609 Background: Adjuvant chemotherapy is recommended after rectal cancer surgery. Yet the success and complication rates of this adjuvant treatment are poorly studied. The purpose of this study is to determine the success rate and define the toxicity profile of adjuvant chemotherapy in rectal cancer patients previously treated with neoadjuvant chemotherapy. Methods: Study design is a retrospective review of patients from December 2002-December 2007 from the City of Hope database. Data is available with 66 patients diagnosed with locally advanced rectal cancer treated with neoadjuvant chemo radiation and resection. Data points analyzed included demographics, chemotherapy-related toxicity and survival. Results: Adjuvant chemotherapy was started in 35/66 (53%) of patients. In 31 cases chemotherapy was not given because of patient refusal or physician preference. 9 patients were lost to follow-up. Follow-up ranged from 9-59 months with median follow-up of 27 months.

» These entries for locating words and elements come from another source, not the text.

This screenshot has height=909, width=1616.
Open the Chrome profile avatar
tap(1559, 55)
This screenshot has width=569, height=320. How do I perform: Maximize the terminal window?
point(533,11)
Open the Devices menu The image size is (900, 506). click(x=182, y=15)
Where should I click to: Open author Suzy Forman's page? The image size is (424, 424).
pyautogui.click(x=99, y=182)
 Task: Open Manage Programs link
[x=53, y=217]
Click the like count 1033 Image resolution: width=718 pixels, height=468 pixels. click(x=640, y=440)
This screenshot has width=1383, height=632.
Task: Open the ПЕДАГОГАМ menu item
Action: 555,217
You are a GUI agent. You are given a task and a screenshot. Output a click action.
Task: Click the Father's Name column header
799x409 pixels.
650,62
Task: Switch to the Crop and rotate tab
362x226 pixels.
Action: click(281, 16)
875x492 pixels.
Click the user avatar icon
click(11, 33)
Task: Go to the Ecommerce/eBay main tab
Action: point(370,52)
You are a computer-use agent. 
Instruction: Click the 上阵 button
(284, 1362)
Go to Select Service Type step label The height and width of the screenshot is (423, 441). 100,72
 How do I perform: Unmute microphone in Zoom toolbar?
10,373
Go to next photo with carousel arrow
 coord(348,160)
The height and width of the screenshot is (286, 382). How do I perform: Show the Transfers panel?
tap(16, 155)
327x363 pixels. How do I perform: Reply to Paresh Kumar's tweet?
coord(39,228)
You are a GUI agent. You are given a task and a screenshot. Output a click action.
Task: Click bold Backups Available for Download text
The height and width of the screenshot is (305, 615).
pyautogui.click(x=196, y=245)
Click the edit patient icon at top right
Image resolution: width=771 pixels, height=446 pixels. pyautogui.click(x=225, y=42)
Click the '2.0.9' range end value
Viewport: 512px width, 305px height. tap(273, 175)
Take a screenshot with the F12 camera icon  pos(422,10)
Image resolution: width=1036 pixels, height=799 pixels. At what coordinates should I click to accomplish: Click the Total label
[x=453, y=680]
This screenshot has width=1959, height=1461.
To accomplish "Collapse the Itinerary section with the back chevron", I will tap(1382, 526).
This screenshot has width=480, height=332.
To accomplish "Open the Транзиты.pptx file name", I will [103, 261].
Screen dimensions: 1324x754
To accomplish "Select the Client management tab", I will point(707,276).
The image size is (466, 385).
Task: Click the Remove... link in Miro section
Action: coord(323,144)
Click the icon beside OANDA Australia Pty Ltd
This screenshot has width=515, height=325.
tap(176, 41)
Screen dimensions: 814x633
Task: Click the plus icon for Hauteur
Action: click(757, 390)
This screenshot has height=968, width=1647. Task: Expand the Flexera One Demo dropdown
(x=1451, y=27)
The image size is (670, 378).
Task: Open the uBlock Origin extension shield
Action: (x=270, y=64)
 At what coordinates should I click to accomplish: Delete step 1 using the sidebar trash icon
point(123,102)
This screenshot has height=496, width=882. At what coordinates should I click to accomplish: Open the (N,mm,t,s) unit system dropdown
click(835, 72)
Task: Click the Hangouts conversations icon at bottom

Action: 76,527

In the 26 patients with adequate follow up there were a total of 165 episodes of toxic events 3a grade 1. Most of the events were mild to moderate grade 1-2. In 10 patients (28%) 22 major toxicities 3a grade 3 episodes were observed. The median Karnofsky performance scale (KPS) showed no significant difference in patients before and after adjuvant chemotherapy (p = 0.071). The rates of 1-year, 3-year and 5-year survival were 100%, 90%, and 60%, respectively; corresponding disease-free survival was 88%, 83%, and 69% respectively. Conclusions: These preliminary data suggest that only a fraction of rectal cancer patients previously treated with neoadjuvant CRT complete a full course of adjuvant chemotherapy. Future studies will help confirm these preliminary findings and generate an outcome comparison between patients receiving and not receiving adjuvant therapy. No significant financial relationships to disclose.